DIRECTIONS → Update the listing below by replacing "row label" with "row heading" and keeping everything else the same. Leave the pictures out.

____

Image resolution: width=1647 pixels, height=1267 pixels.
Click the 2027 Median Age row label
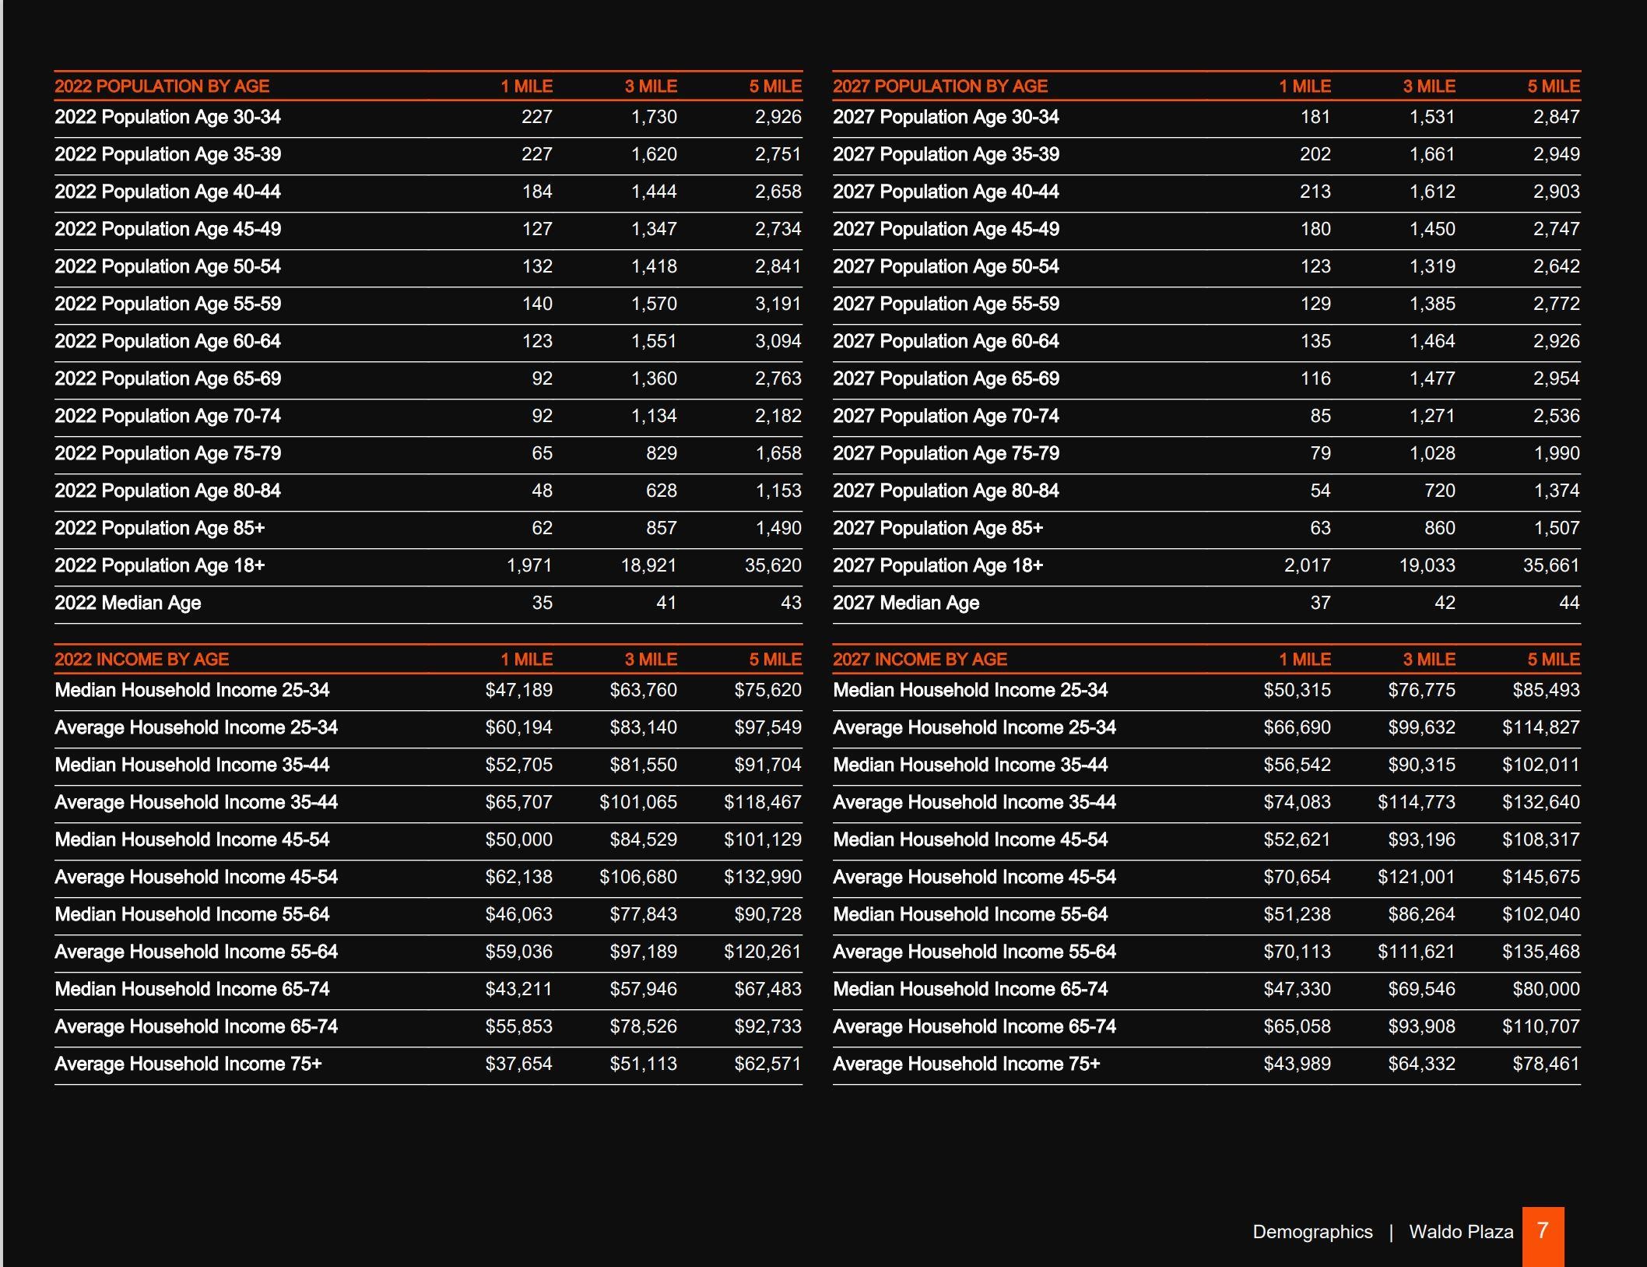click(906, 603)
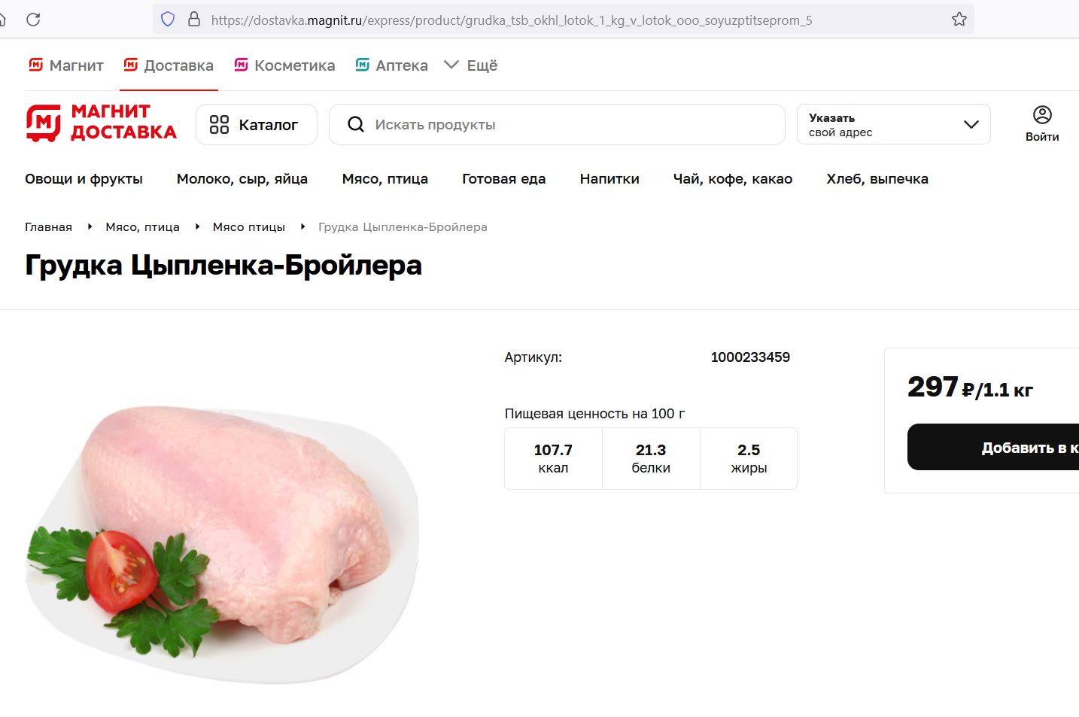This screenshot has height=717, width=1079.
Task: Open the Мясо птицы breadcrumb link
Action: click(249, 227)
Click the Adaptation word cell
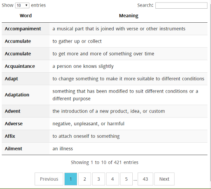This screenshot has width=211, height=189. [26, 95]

____

SOLUTION TO THE EXERCISE →
Image resolution: width=1647 pixels, height=1267 pixels.
Click the 2027 Median Age row heading
click(906, 603)
This screenshot has height=717, width=1079.
Task: Open the Мясо птицы breadcrumb link
Action: click(249, 227)
Click the Adaptation word cell
This screenshot has width=211, height=189. [26, 95]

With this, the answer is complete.